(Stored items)

▶

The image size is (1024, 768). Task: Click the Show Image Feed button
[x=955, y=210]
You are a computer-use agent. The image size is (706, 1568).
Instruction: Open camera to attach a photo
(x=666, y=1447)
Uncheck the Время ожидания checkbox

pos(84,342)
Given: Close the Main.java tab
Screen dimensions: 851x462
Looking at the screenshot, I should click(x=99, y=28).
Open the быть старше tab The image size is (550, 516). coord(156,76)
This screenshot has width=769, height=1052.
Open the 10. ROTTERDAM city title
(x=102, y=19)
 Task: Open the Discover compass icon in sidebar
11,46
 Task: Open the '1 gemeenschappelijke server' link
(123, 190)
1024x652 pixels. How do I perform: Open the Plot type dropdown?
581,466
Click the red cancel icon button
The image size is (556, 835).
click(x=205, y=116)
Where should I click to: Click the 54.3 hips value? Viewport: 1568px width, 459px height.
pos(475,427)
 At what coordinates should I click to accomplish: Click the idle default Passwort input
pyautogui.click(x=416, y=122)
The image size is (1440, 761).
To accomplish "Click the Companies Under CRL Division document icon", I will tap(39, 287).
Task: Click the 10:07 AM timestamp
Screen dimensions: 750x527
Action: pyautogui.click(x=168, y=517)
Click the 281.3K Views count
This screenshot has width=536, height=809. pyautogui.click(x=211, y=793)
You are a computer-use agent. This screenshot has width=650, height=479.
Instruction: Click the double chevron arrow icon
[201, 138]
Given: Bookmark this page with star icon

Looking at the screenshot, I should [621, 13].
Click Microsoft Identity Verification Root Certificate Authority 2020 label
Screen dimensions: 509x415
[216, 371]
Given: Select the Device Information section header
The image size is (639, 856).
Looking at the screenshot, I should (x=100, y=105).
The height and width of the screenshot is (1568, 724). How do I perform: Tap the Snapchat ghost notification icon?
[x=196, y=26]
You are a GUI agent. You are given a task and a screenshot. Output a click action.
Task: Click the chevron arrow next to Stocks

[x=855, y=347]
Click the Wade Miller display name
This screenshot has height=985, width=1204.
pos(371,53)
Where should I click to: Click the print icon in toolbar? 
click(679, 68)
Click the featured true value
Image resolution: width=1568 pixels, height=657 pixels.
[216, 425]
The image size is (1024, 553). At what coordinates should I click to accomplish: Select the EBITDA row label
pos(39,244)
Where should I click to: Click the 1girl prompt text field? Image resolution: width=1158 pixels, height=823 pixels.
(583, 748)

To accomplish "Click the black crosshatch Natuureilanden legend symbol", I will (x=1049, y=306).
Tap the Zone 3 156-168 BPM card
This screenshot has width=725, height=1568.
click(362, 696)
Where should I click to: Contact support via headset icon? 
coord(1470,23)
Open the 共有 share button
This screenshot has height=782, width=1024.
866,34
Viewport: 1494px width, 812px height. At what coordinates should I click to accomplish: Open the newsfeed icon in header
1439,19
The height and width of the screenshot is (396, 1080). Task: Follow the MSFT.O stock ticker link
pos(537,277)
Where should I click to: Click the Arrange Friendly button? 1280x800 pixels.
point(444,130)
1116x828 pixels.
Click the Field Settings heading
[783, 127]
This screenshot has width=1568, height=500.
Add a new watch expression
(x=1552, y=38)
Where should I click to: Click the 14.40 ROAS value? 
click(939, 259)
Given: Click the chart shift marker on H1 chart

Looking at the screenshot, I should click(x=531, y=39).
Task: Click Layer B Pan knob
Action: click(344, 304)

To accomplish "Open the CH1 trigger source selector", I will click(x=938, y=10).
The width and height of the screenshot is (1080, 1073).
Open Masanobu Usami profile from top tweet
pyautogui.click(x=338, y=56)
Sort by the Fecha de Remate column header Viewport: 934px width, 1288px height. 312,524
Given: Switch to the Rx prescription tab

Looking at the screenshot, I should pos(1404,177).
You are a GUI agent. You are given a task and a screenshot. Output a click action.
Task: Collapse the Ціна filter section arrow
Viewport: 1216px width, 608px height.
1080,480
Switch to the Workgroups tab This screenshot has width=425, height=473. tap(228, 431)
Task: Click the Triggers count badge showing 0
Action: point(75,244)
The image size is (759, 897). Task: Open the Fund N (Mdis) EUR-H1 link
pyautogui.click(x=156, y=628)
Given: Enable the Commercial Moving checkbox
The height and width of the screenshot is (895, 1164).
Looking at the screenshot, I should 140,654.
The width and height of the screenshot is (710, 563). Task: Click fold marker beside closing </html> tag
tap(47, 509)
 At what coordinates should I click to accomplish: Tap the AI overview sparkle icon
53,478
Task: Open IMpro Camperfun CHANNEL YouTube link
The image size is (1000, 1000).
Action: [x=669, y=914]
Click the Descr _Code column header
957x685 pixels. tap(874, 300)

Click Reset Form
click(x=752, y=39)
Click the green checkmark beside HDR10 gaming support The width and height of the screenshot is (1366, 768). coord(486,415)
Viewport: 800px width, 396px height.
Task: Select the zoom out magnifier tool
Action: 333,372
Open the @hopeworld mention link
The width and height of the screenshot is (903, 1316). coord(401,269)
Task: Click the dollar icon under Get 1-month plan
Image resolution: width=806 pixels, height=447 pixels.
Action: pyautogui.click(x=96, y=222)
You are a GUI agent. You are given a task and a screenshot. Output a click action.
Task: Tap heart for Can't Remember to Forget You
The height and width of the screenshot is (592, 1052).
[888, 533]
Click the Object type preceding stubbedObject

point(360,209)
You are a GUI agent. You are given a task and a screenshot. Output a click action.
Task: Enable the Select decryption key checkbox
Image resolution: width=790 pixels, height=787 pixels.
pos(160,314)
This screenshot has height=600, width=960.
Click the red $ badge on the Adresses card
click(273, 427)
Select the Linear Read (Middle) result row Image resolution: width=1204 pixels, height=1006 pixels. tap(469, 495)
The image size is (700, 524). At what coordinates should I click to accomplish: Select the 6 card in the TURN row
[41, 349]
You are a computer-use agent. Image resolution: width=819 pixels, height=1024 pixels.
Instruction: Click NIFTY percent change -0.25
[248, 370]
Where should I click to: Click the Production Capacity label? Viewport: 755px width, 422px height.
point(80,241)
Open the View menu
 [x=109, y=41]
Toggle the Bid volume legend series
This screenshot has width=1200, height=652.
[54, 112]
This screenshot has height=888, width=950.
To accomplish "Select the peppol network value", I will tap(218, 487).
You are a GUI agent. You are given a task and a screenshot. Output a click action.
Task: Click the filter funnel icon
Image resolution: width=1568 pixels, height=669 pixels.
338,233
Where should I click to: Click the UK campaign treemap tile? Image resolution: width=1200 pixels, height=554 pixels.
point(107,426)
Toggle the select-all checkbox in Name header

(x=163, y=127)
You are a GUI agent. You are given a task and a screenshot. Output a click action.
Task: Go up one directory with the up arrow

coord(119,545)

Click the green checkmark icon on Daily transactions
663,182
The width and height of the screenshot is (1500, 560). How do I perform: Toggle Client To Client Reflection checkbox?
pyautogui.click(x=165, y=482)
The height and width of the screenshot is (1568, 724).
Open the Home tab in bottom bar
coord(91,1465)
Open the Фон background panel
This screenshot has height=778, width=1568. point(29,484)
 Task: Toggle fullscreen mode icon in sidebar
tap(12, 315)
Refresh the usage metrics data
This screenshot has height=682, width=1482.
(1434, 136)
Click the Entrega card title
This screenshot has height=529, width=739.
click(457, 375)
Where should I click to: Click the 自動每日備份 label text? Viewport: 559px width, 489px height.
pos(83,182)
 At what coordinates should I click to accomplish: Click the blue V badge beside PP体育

◀

▶ _Directions_
Copy all the records above precisely.

▶ _Expected answer_
The image size is (1024, 768). Task: Click the Show Image Feed button
[x=955, y=210]
You are a computer-use agent. The image size is (706, 1568).
Instruction: Open camera to attach a photo
(x=666, y=1447)
Uncheck the Время ожидания checkbox

pos(84,342)
Given: Close the Main.java tab
Screen dimensions: 851x462
Looking at the screenshot, I should click(x=99, y=28).
Open the быть старше tab The image size is (550, 516). coord(156,76)
This screenshot has width=769, height=1052.
Open the 10. ROTTERDAM city title
(x=102, y=19)
 Task: Open the Discover compass icon in sidebar
11,46
 Task: Open the '1 gemeenschappelijke server' link
(123, 190)
1024x652 pixels. How do I perform: Open the Plot type dropdown?
581,466
Click the red cancel icon button
The image size is (556, 835).
click(x=205, y=116)
Where should I click to: Click the 54.3 hips value? Viewport: 1568px width, 459px height.
pos(475,427)
 At what coordinates should I click to accomplish: Click the idle default Passwort input
pyautogui.click(x=416, y=122)
The image size is (1440, 761).
To accomplish "Click the Companies Under CRL Division document icon", I will tap(39, 287).
Task: Click the 10:07 AM timestamp
Screen dimensions: 750x527
Action: pyautogui.click(x=168, y=517)
Click the 281.3K Views count
This screenshot has width=536, height=809. pyautogui.click(x=211, y=793)
You are a computer-use agent. This screenshot has width=650, height=479.
Instruction: Click the double chevron arrow icon
[201, 138]
Given: Bookmark this page with star icon

Looking at the screenshot, I should [621, 13].
Click Microsoft Identity Verification Root Certificate Authority 2020 label
Screen dimensions: 509x415
[216, 371]
Given: Select the Device Information section header
The image size is (639, 856).
Looking at the screenshot, I should (x=100, y=105).
The height and width of the screenshot is (1568, 724). How do I perform: Tap the Snapchat ghost notification icon?
[x=196, y=26]
You are a GUI agent. You are given a task and a screenshot. Output a click action.
Task: Click the chevron arrow next to Stocks

[x=855, y=347]
Click the Wade Miller display name
This screenshot has height=985, width=1204.
pos(371,53)
Where should I click to: Click the print icon in toolbar? 
click(679, 68)
Click the featured true value
Image resolution: width=1568 pixels, height=657 pixels.
[216, 425]
The image size is (1024, 553). At what coordinates should I click to accomplish: Select the EBITDA row label
pos(39,244)
Where should I click to: Click the 1girl prompt text field? Image resolution: width=1158 pixels, height=823 pixels.
(583, 748)

To accomplish "Click the black crosshatch Natuureilanden legend symbol", I will (x=1049, y=306).
Tap the Zone 3 156-168 BPM card
This screenshot has width=725, height=1568.
click(362, 696)
Where should I click to: Contact support via headset icon? 
coord(1470,23)
Open the 共有 share button
This screenshot has height=782, width=1024.
866,34
Viewport: 1494px width, 812px height. At what coordinates should I click to accomplish: Open the newsfeed icon in header
1439,19
The height and width of the screenshot is (396, 1080). Task: Follow the MSFT.O stock ticker link
pos(537,277)
Where should I click to: Click the Arrange Friendly button? 1280x800 pixels.
point(444,130)
1116x828 pixels.
Click the Field Settings heading
[783, 127]
This screenshot has width=1568, height=500.
Add a new watch expression
(x=1552, y=38)
Where should I click to: Click the 14.40 ROAS value? 
click(939, 259)
Given: Click the chart shift marker on H1 chart

Looking at the screenshot, I should click(x=531, y=39).
Task: Click Layer B Pan knob
Action: click(344, 304)

To accomplish "Open the CH1 trigger source selector", I will click(x=938, y=10).
The width and height of the screenshot is (1080, 1073).
Open Masanobu Usami profile from top tweet
pyautogui.click(x=338, y=56)
Sort by the Fecha de Remate column header Viewport: 934px width, 1288px height. 312,524
Given: Switch to the Rx prescription tab

Looking at the screenshot, I should pos(1404,177).
You are a GUI agent. You are given a task and a screenshot. Output a click action.
Task: Collapse the Ціна filter section arrow
Viewport: 1216px width, 608px height.
1080,480
Switch to the Workgroups tab This screenshot has width=425, height=473. tap(228, 431)
Task: Click the Triggers count badge showing 0
Action: point(75,244)
The image size is (759, 897). Task: Open the Fund N (Mdis) EUR-H1 link
pyautogui.click(x=156, y=628)
Given: Enable the Commercial Moving checkbox
The height and width of the screenshot is (895, 1164).
Looking at the screenshot, I should 140,654.
The width and height of the screenshot is (710, 563). Task: Click fold marker beside closing </html> tag
tap(47, 509)
 At what coordinates should I click to accomplish: Tap the AI overview sparkle icon
53,478
Task: Open IMpro Camperfun CHANNEL YouTube link
The image size is (1000, 1000).
Action: [x=669, y=914]
Click the Descr _Code column header
957x685 pixels. tap(874, 300)

Click Reset Form
click(x=752, y=39)
Click the green checkmark beside HDR10 gaming support The width and height of the screenshot is (1366, 768). coord(486,415)
Viewport: 800px width, 396px height.
Task: Select the zoom out magnifier tool
Action: 333,372
Open the @hopeworld mention link
The width and height of the screenshot is (903, 1316). coord(401,269)
Task: Click the dollar icon under Get 1-month plan
Image resolution: width=806 pixels, height=447 pixels.
Action: pyautogui.click(x=96, y=222)
You are a GUI agent. You are given a task and a screenshot. Output a click action.
Task: Tap heart for Can't Remember to Forget You
The height and width of the screenshot is (592, 1052).
[888, 533]
Click the Object type preceding stubbedObject

point(360,209)
You are a GUI agent. You are given a task and a screenshot. Output a click action.
Task: Enable the Select decryption key checkbox
Image resolution: width=790 pixels, height=787 pixels.
pos(160,314)
This screenshot has height=600, width=960.
Click the red $ badge on the Adresses card
click(273, 427)
Select the Linear Read (Middle) result row Image resolution: width=1204 pixels, height=1006 pixels. tap(469, 495)
The image size is (700, 524). At what coordinates should I click to accomplish: Select the 6 card in the TURN row
[41, 349]
You are a computer-use agent. Image resolution: width=819 pixels, height=1024 pixels.
Instruction: Click NIFTY percent change -0.25
[248, 370]
Where should I click to: Click the Production Capacity label? Viewport: 755px width, 422px height.
point(80,241)
Open the View menu
 [x=109, y=41]
Toggle the Bid volume legend series
This screenshot has width=1200, height=652.
[54, 112]
This screenshot has height=888, width=950.
To accomplish "Select the peppol network value", I will tap(218, 487).
You are a GUI agent. You are given a task and a screenshot. Output a click action.
Task: Click the filter funnel icon
Image resolution: width=1568 pixels, height=669 pixels.
338,233
Where should I click to: Click the UK campaign treemap tile? Image resolution: width=1200 pixels, height=554 pixels.
point(107,426)
Toggle the select-all checkbox in Name header

(x=163, y=127)
You are a GUI agent. You are given a task and a screenshot. Output a click action.
Task: Go up one directory with the up arrow

coord(119,545)

Click the green checkmark icon on Daily transactions
663,182
The width and height of the screenshot is (1500, 560). How do I perform: Toggle Client To Client Reflection checkbox?
pyautogui.click(x=165, y=482)
The height and width of the screenshot is (1568, 724).
Open the Home tab in bottom bar
coord(91,1465)
Open the Фон background panel
This screenshot has height=778, width=1568. point(29,484)
 Task: Toggle fullscreen mode icon in sidebar
tap(12, 315)
Refresh the usage metrics data
This screenshot has height=682, width=1482.
(1434, 136)
Click the Entrega card title
This screenshot has height=529, width=739.
click(457, 375)
Where should I click to: Click the 自動每日備份 label text? Viewport: 559px width, 489px height.
pos(83,182)
 At what coordinates should I click to accomplish: Click the blue V badge beside PP体育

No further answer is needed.